Con una ligereza un poco presocrática, tendemos a entender odio y amor como dos opuestos que se contraponen de manera simétrica, como si lo que no amamos lo odiáramos y viceversa (…) Pero incluso cuando usamos los dos términos de manera metafórica, el hecho de que me guste la pizza pero no enloquezca por el sushi no significa que lo odie; sencillamente, me gusta menos que la pizza. Y tomando los dos términos en su sentido propio, que yo ame a una persona no significa que odie a todas las demás, pues opuesta al amor puede estar muy bien la indiferencia (amo a mis hijos y me resulta indiferente el taxista que me llevaba en su coche hace dos horas). 

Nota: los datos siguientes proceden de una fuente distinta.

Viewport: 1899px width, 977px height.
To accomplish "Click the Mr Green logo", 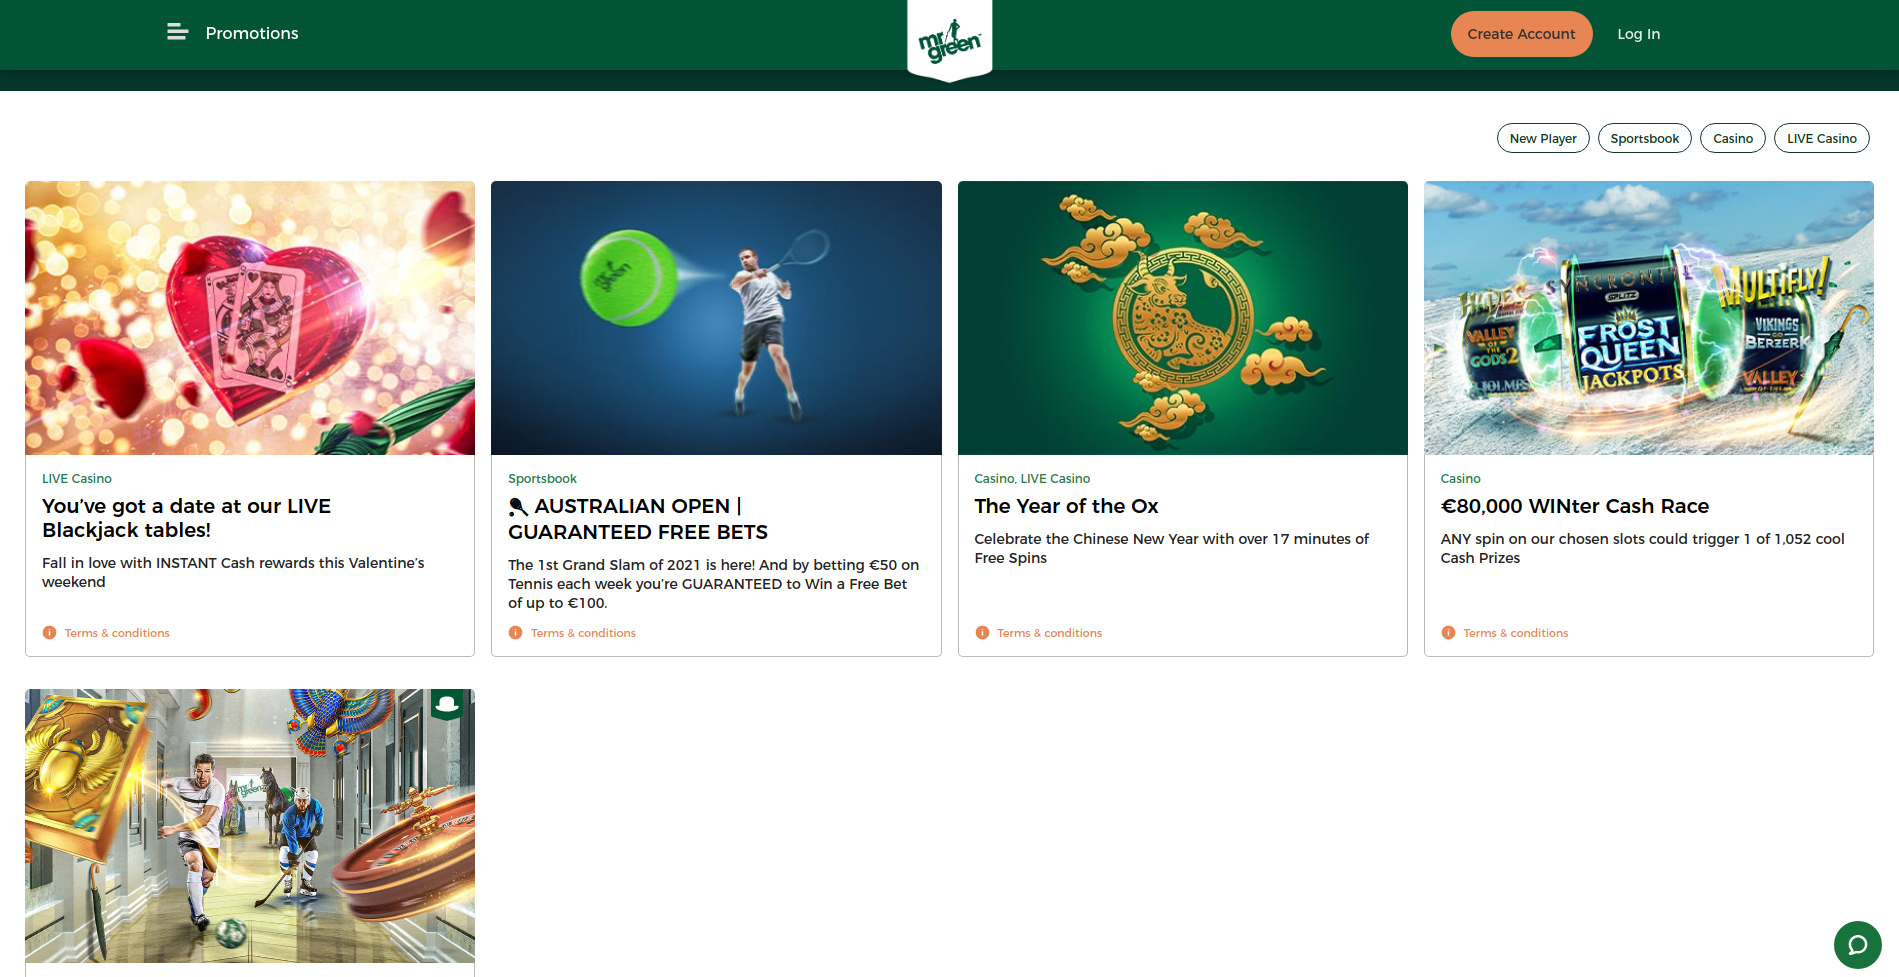I will (x=949, y=41).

(…) Lo cierto es que el amor aísla. Si amo con locura a una mujer, pretendo que ella me ame solo a mí y no a otros; una madre ama con pasión a sus hijos y desea que ellos la amen de forma privilegiada a ella, y no sentiría que ama con la misma intensidad a hijos ajenos. Así, el amor es a su manera egoísta, posesivo, selectivo.

(…) En cambio el odio puede ser colectivo y debe serlo para los regímenes totalitarios; por lo cual, de pequeño, la escuela fascista me pedía que odiara a “todos” los hijos de Albión y Mario Appelius profería cada noche por la radio su “Dios maldiga a los ingleses”. Y eso es lo que quieren las dictaduras y los populismos, y a menudo también las religiones en su variante fundamentalista, porque el odio por el enemigo une a los pueblos y los hace arder a todos en un idéntico fuego. El amor calienta mi corazón en lo tocante a pocas personas, mientras que el odio calienta mi corazón y el corazón del que es de mi bando, en lo tocante a millones de personas, a una nación, a una etnia, a gente de color y lengua distintas. 

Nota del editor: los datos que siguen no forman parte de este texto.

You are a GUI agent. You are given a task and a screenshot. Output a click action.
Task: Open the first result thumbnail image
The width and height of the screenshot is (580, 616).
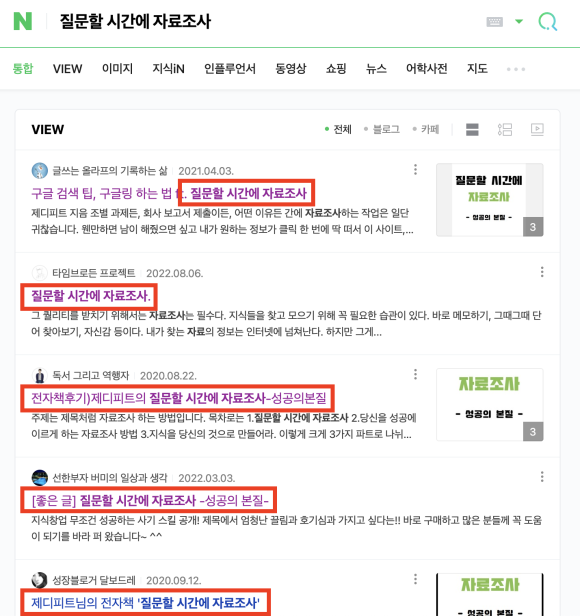(490, 200)
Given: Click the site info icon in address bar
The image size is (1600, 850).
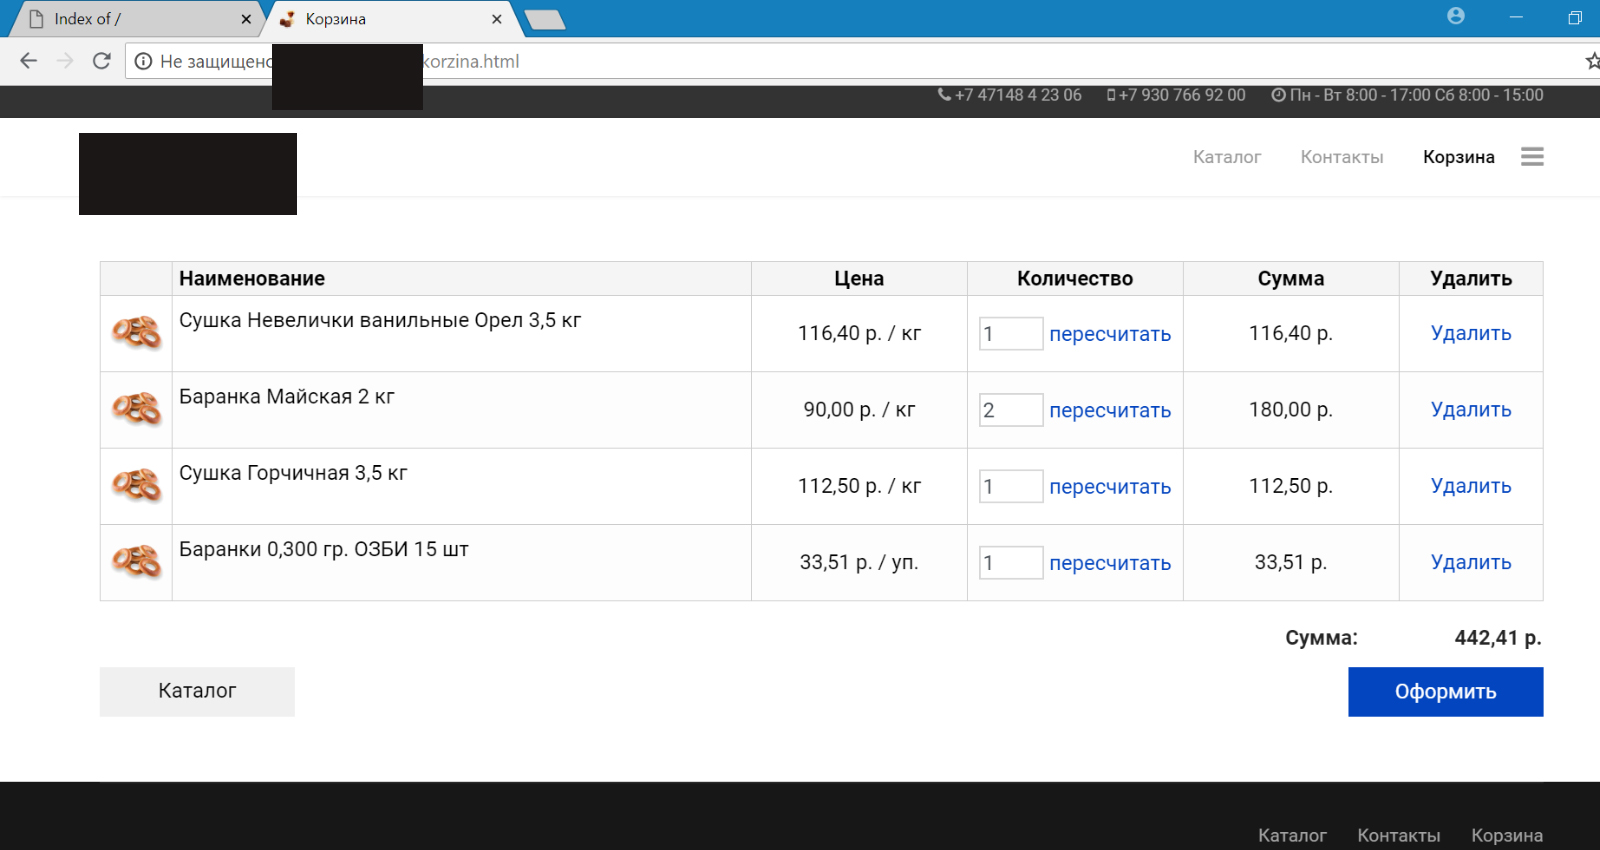Looking at the screenshot, I should [143, 61].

(…) El odio no es individualista sino generoso, filantrópico, y abraza en un mismo arrebato a inmensas multitudes. Solo en las novelas se nos dice lo bello que es morir de amor, pero en los periódicos, por lo menos cuando yo era niño, se representaba como bellísima la muerte del héroe que lo alcanzaba en el trance arrojar una bomba contra el odiado enemigo.

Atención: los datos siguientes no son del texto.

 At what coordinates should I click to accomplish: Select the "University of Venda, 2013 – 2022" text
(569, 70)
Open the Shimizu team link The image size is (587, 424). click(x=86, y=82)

Por eso la historia de nuestra especie siempre ha estado más marcada por el odio, por las guerras y por las matanzas que por los actos de amor. Nuestra propensión hacia las delicias del odio es tan natural que a los caudillos de pueblos les resulta fácil cultivarlo, mientras que al amor nos invitan solo seres adustos que tienen la nauseabunda costumbre de besar a los leprosos.

Fragmentos de De la estupidez a la locura de Umberto Eco, de editorial Lumen.